**Assignment**.
Two lines mark the range in the entries below: the one holding "Screen dimensions: 404x455" and the one holding "The image size is (760, 600).". Set down those two and all lines between them, exactly.

....................

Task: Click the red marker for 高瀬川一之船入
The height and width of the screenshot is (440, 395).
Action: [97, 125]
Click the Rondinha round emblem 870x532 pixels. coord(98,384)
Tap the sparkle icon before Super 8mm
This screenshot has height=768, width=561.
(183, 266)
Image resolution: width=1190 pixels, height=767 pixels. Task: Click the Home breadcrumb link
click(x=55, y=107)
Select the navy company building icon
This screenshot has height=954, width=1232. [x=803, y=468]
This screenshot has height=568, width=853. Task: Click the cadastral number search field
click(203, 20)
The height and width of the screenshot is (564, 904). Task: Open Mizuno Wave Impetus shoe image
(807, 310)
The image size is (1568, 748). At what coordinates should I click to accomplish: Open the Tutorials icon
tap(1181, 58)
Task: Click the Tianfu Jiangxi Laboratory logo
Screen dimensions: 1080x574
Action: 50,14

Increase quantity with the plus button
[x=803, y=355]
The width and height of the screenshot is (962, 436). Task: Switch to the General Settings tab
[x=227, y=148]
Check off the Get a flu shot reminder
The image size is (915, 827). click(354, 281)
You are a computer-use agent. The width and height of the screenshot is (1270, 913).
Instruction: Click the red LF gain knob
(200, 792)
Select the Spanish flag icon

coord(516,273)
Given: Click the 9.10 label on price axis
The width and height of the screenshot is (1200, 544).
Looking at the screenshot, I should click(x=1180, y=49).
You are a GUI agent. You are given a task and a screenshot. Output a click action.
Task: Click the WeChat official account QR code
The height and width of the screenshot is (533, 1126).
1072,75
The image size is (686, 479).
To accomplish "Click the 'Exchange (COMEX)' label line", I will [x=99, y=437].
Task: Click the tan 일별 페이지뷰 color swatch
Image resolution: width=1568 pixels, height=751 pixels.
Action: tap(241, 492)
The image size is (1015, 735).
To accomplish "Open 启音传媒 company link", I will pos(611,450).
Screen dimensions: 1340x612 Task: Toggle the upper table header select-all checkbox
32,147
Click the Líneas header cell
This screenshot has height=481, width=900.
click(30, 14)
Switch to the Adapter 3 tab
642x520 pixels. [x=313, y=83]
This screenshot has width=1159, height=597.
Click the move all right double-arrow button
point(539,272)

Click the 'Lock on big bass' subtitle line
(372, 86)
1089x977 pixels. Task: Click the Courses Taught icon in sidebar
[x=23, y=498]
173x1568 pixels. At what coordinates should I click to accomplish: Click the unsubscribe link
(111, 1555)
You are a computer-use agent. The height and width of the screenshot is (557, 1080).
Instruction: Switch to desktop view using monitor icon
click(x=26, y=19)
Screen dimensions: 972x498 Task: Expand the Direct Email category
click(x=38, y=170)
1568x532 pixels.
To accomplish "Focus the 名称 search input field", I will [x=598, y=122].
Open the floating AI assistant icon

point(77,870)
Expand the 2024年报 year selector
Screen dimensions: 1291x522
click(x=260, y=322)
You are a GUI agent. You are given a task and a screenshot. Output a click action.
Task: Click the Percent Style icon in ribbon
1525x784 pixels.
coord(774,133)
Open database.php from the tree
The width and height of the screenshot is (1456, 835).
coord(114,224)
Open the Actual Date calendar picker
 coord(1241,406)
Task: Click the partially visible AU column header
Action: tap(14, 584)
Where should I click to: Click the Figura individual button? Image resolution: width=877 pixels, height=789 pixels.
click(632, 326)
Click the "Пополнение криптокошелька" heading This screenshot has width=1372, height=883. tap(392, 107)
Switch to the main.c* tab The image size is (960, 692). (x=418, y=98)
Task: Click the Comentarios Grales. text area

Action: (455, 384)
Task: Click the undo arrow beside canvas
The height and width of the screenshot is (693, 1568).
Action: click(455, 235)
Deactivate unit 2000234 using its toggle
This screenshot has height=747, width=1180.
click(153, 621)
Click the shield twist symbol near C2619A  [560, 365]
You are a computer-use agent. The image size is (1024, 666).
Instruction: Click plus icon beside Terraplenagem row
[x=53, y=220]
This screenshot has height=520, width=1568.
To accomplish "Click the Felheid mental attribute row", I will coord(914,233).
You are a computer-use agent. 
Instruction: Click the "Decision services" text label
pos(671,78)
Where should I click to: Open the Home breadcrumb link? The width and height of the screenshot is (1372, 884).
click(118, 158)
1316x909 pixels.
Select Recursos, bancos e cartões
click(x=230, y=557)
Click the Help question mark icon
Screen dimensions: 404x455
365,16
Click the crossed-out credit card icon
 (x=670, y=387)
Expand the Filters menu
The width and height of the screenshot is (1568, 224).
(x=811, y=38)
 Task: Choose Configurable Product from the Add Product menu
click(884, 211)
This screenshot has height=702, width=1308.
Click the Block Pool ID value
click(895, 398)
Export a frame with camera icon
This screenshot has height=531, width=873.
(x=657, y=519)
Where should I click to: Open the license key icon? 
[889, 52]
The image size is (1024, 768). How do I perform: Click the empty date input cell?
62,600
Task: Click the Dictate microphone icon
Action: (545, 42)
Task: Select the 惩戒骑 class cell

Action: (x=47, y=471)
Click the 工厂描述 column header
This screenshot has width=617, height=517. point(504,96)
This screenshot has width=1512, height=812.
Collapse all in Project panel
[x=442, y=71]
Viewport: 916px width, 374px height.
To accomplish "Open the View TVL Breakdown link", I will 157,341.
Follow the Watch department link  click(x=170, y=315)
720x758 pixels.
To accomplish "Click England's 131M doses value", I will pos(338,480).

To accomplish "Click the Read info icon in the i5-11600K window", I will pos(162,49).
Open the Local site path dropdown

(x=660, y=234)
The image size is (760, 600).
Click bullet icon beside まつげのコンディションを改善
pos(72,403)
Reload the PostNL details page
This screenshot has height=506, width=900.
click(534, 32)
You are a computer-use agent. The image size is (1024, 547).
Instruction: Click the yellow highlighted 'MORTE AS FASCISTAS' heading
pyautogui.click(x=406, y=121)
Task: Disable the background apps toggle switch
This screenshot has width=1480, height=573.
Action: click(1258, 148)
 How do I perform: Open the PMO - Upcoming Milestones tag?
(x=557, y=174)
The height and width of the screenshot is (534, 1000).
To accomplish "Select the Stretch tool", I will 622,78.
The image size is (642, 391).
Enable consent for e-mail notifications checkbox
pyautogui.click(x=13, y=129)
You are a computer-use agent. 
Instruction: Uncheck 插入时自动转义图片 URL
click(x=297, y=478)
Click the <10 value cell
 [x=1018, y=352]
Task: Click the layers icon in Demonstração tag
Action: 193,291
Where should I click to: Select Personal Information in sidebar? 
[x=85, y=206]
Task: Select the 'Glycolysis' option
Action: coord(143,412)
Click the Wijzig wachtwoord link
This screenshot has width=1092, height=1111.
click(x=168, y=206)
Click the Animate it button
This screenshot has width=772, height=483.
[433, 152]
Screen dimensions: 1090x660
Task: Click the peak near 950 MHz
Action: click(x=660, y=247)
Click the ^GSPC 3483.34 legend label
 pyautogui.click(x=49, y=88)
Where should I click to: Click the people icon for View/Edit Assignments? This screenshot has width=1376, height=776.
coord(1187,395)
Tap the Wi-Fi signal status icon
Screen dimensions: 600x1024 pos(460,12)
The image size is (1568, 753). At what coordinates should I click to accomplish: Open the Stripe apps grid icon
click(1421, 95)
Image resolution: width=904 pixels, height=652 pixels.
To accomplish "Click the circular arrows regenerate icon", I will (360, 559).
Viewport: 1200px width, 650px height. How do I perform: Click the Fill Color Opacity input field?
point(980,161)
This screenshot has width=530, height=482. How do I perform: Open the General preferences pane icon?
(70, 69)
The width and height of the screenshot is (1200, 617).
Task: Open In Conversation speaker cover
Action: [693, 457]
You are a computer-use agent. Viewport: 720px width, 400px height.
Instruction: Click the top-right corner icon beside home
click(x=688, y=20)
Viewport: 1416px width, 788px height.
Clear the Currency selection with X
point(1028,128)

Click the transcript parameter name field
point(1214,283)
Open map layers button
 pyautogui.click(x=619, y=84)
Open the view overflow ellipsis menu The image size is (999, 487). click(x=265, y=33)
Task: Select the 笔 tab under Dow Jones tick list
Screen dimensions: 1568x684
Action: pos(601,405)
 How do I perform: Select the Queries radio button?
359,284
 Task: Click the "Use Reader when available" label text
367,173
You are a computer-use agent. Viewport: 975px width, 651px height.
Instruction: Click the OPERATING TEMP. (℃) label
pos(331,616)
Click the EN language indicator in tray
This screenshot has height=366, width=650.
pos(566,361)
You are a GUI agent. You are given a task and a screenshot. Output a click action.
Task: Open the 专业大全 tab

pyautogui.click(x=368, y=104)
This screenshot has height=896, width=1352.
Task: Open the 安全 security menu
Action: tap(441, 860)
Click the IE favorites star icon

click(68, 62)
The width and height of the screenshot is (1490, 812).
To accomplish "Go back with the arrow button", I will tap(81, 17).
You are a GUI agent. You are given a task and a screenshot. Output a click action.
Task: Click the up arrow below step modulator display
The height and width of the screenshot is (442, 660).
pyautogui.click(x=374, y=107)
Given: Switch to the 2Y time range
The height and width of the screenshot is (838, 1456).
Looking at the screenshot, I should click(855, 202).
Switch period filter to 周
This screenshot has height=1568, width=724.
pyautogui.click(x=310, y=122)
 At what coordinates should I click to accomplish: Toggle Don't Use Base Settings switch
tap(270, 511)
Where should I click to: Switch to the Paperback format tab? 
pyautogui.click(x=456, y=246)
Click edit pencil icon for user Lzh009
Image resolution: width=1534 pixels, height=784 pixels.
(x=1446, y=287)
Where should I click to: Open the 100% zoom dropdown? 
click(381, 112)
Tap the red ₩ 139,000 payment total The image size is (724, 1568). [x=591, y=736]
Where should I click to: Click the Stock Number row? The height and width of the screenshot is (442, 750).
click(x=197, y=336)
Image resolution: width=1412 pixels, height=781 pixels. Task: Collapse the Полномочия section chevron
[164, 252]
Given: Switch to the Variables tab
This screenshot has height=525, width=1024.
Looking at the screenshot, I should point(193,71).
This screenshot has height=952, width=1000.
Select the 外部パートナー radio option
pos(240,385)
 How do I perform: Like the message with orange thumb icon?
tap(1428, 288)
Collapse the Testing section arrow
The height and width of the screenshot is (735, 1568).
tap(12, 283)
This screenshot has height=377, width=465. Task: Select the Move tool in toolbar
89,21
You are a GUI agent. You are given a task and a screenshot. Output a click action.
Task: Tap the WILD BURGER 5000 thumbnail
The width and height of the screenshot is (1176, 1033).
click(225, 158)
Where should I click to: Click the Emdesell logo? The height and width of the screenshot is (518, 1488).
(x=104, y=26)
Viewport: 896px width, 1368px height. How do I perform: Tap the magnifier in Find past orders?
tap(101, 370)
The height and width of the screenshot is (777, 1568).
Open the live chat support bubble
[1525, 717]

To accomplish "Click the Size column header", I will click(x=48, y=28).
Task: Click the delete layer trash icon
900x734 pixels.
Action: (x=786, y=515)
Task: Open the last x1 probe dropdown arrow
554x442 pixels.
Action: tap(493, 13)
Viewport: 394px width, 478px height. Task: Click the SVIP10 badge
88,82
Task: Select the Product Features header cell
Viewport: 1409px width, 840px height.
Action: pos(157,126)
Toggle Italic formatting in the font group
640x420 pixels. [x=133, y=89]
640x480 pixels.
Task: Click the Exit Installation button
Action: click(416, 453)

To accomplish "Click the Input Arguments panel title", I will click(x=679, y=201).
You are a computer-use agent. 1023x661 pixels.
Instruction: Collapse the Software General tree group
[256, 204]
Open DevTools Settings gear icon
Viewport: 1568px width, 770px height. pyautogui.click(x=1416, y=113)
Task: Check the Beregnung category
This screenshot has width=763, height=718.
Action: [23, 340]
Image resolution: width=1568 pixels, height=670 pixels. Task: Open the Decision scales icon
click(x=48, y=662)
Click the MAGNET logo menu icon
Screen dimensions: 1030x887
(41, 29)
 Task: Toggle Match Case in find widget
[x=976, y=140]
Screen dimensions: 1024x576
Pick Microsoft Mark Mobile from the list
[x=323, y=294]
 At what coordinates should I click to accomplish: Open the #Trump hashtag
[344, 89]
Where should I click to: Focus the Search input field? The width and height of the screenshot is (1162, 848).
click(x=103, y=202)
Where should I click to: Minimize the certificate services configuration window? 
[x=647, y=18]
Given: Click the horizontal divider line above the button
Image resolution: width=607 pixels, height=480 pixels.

....................

**Output for this task**.
Screen dimensions: 404x455
365,16
Click the crossed-out credit card icon
 (x=670, y=387)
Expand the Filters menu
The width and height of the screenshot is (1568, 224).
(x=811, y=38)
 Task: Choose Configurable Product from the Add Product menu
click(884, 211)
This screenshot has height=702, width=1308.
Click the Block Pool ID value
click(895, 398)
Export a frame with camera icon
This screenshot has height=531, width=873.
(x=657, y=519)
Where should I click to: Open the license key icon? 
[889, 52]
The image size is (1024, 768). How do I perform: Click the empty date input cell?
62,600
Task: Click the Dictate microphone icon
Action: (545, 42)
Task: Select the 惩戒骑 class cell

Action: (x=47, y=471)
Click the 工厂描述 column header
This screenshot has width=617, height=517. point(504,96)
This screenshot has width=1512, height=812.
Collapse all in Project panel
[x=442, y=71]
Viewport: 916px width, 374px height.
To accomplish "Open the View TVL Breakdown link", I will 157,341.
Follow the Watch department link  click(x=170, y=315)
720x758 pixels.
To accomplish "Click England's 131M doses value", I will pos(338,480).

To accomplish "Click the Read info icon in the i5-11600K window", I will pos(162,49).
Open the Local site path dropdown

(x=660, y=234)
The image size is (760, 600).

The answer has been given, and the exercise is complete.